Problem statement —
The lines you should transcribe are those from the one containing "Instruction: Click the silver" to the end of the listing below, exactly, with pictures left out.

Data —
#####

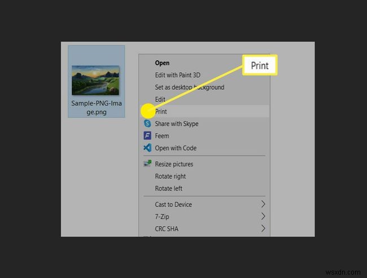Click the Skype icon in the menu
The height and width of the screenshot is (278, 367).
tap(147, 123)
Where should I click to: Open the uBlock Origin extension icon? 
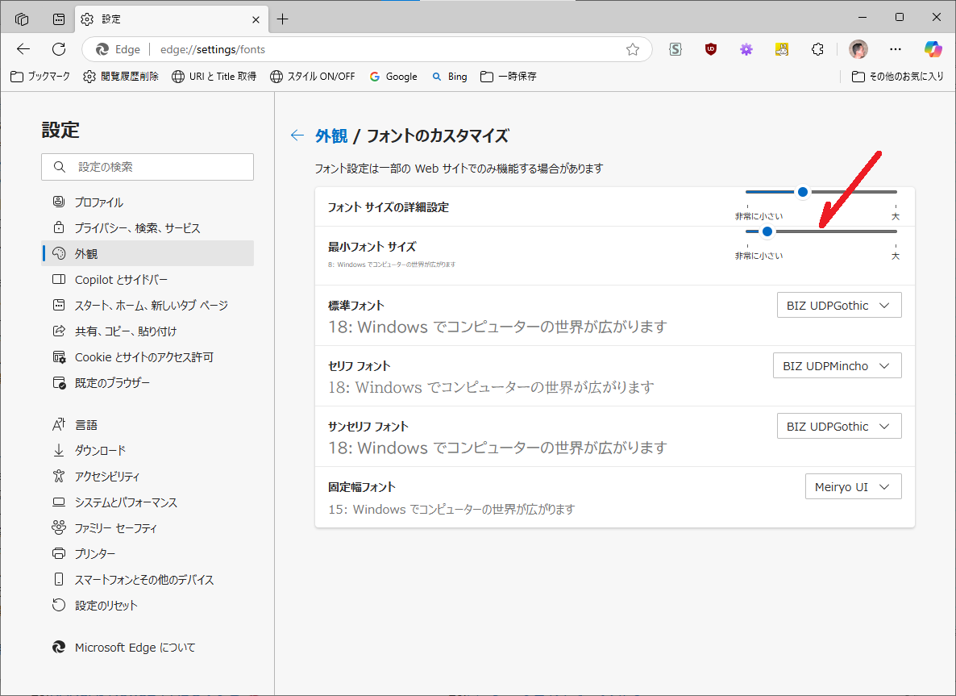pos(710,49)

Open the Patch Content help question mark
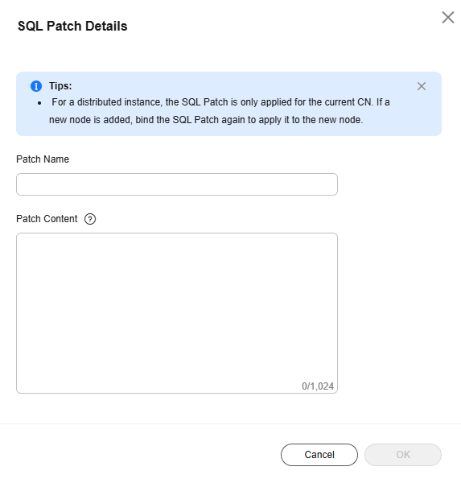90,219
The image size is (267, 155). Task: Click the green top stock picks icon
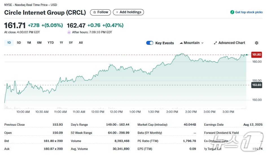point(232,12)
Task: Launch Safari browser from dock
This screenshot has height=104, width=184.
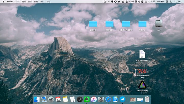Action: pos(108,99)
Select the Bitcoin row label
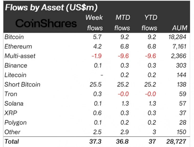 coord(14,37)
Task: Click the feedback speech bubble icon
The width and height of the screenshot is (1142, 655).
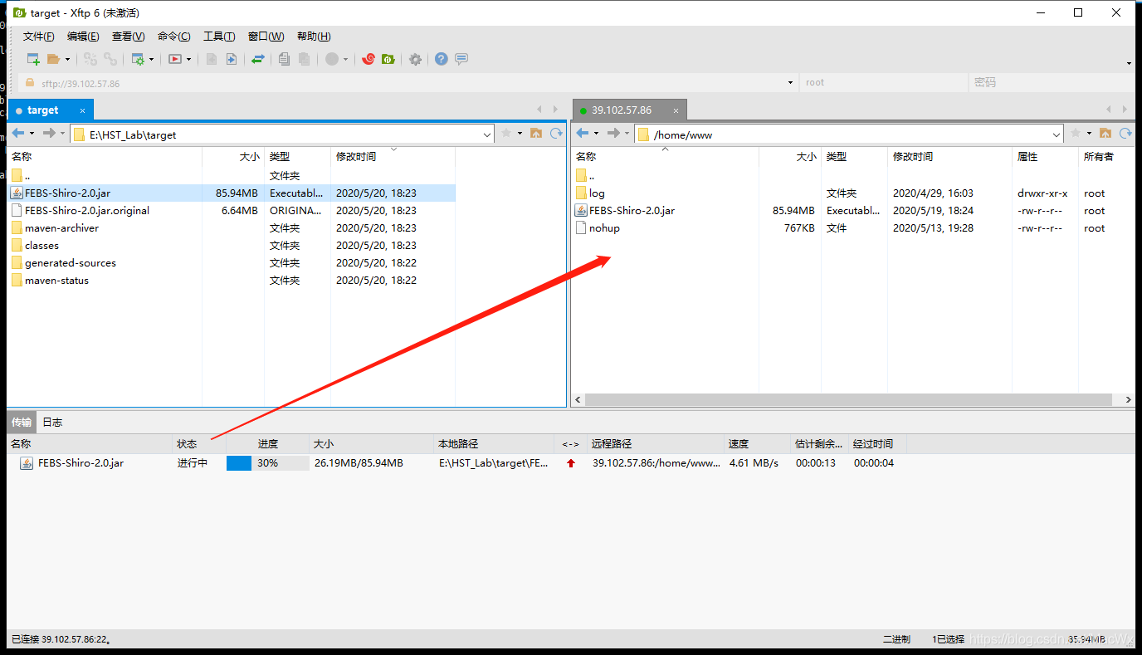Action: pos(461,59)
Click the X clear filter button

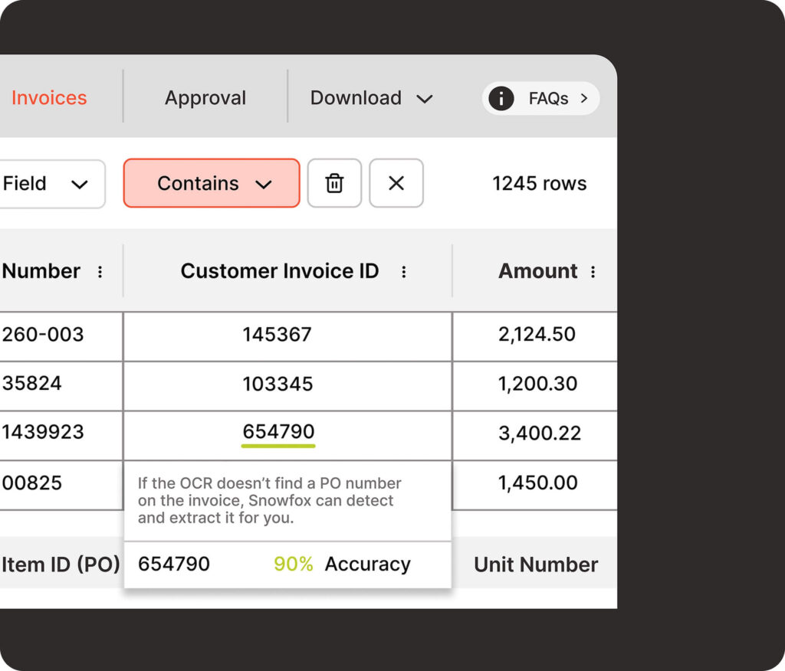click(x=396, y=184)
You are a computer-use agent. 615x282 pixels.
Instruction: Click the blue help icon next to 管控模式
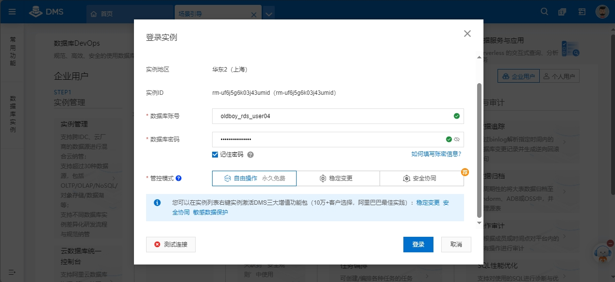coord(179,178)
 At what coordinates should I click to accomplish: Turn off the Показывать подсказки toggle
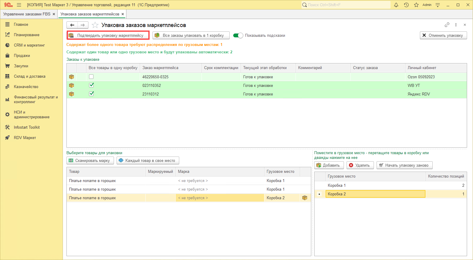238,36
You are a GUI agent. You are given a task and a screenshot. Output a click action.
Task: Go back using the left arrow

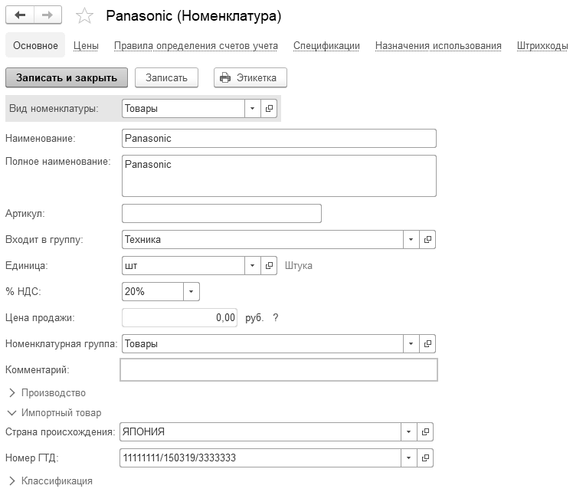[x=20, y=15]
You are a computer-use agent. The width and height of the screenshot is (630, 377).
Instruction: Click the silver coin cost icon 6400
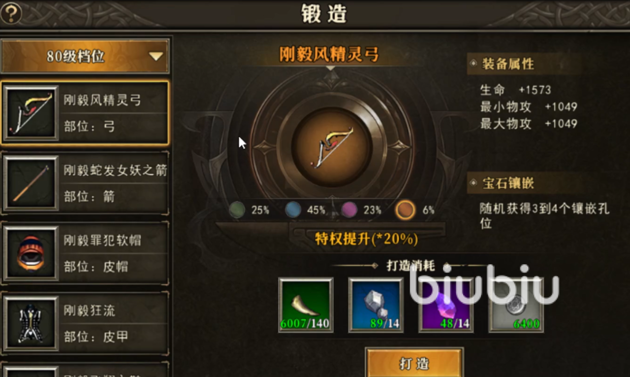[516, 305]
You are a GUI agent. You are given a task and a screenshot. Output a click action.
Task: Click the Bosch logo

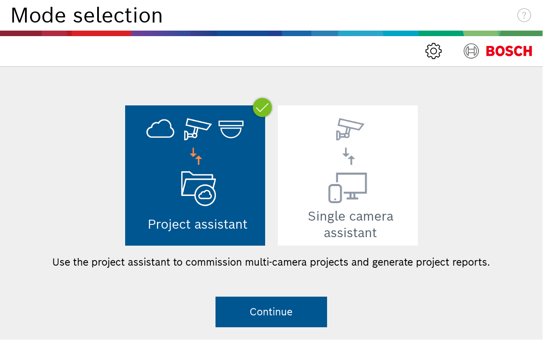pyautogui.click(x=498, y=51)
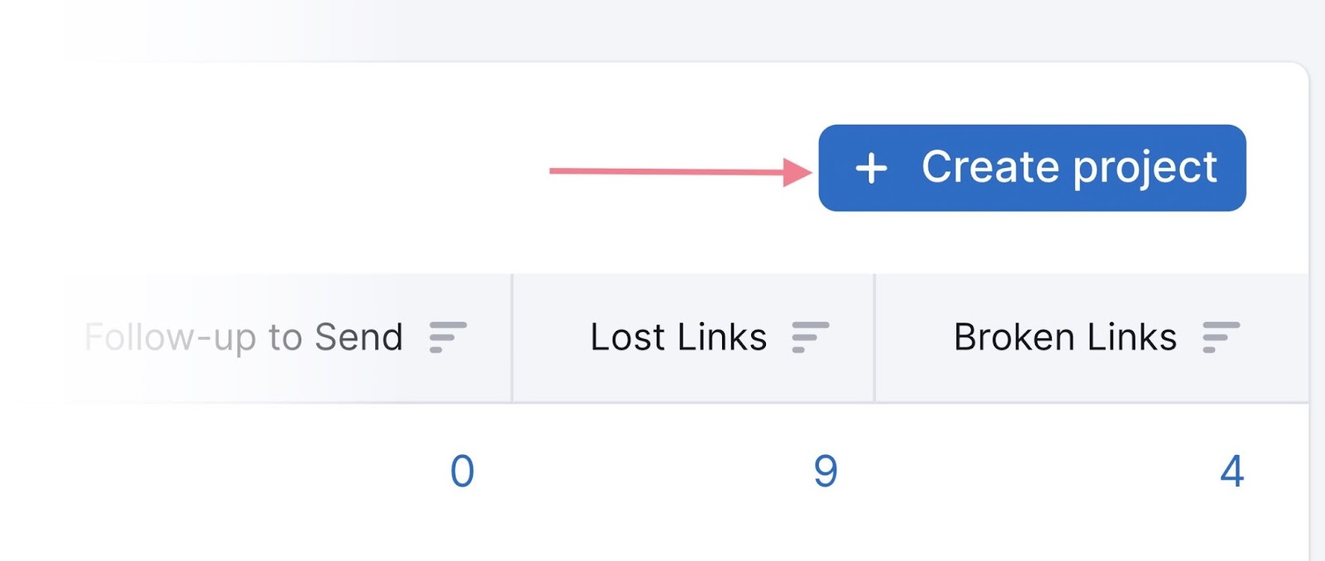Open the Lost Links value showing 9

pyautogui.click(x=826, y=471)
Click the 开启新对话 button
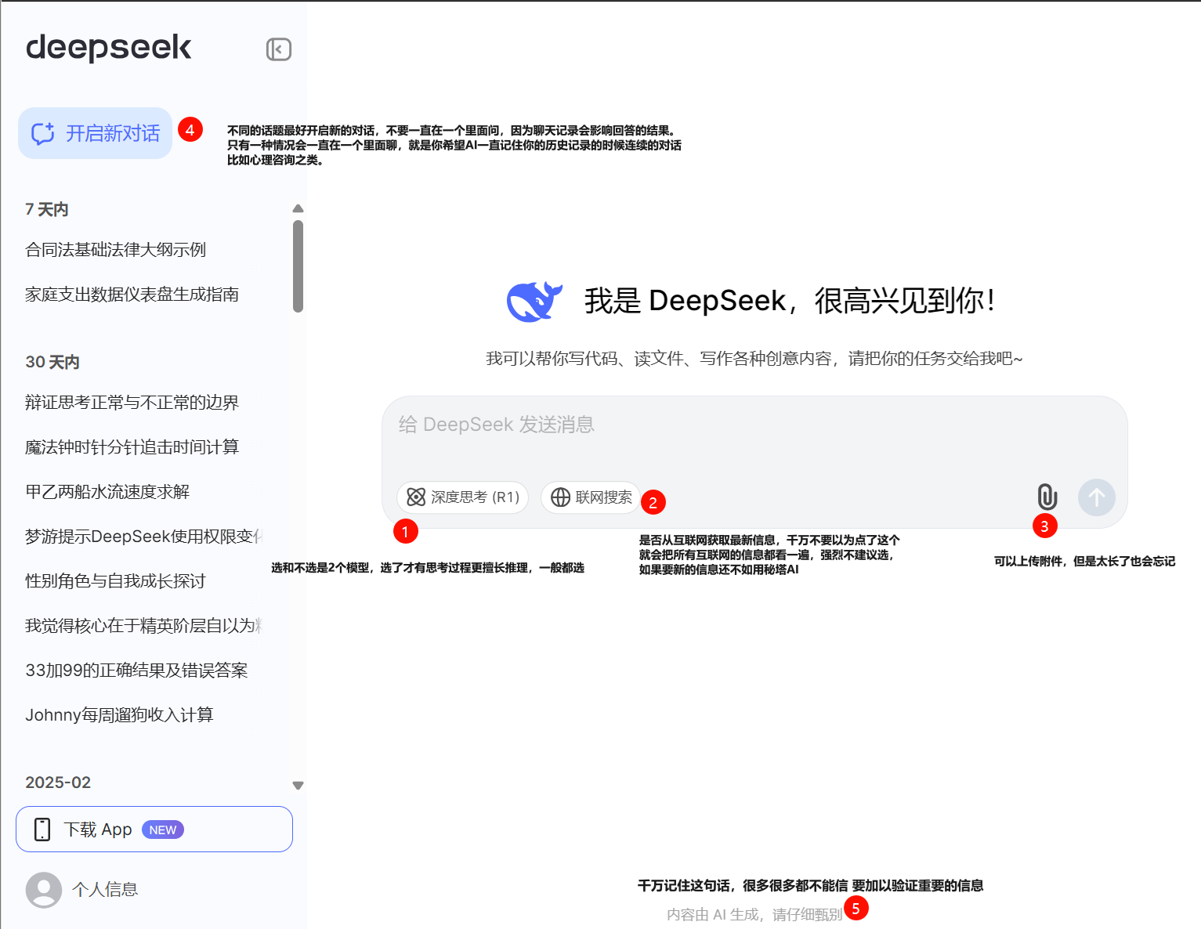Viewport: 1201px width, 929px height. tap(95, 133)
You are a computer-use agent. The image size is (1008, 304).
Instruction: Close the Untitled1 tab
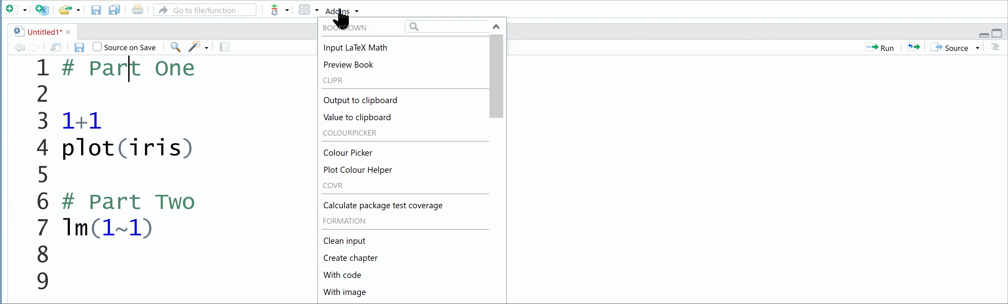click(68, 32)
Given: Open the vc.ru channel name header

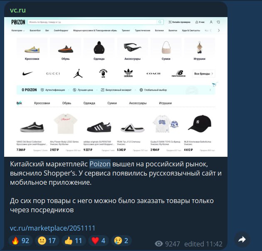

#####

Output of the task —
Instruction: Click the silver coin cost icon 6400
[516, 305]
You are a GUI agent. You are given a task and a screenshot. Output a click action.
Task: Click the Bosch logo

pyautogui.click(x=498, y=51)
Open the Lost Links value showing 9

pyautogui.click(x=826, y=471)
Click the 开启新对话 button
Viewport: 1201px width, 929px height. tap(95, 133)
You are a computer-use agent. The image size is (1008, 304).
Instruction: Close the Untitled1 tab
click(68, 32)
Given: Open the vc.ru channel name header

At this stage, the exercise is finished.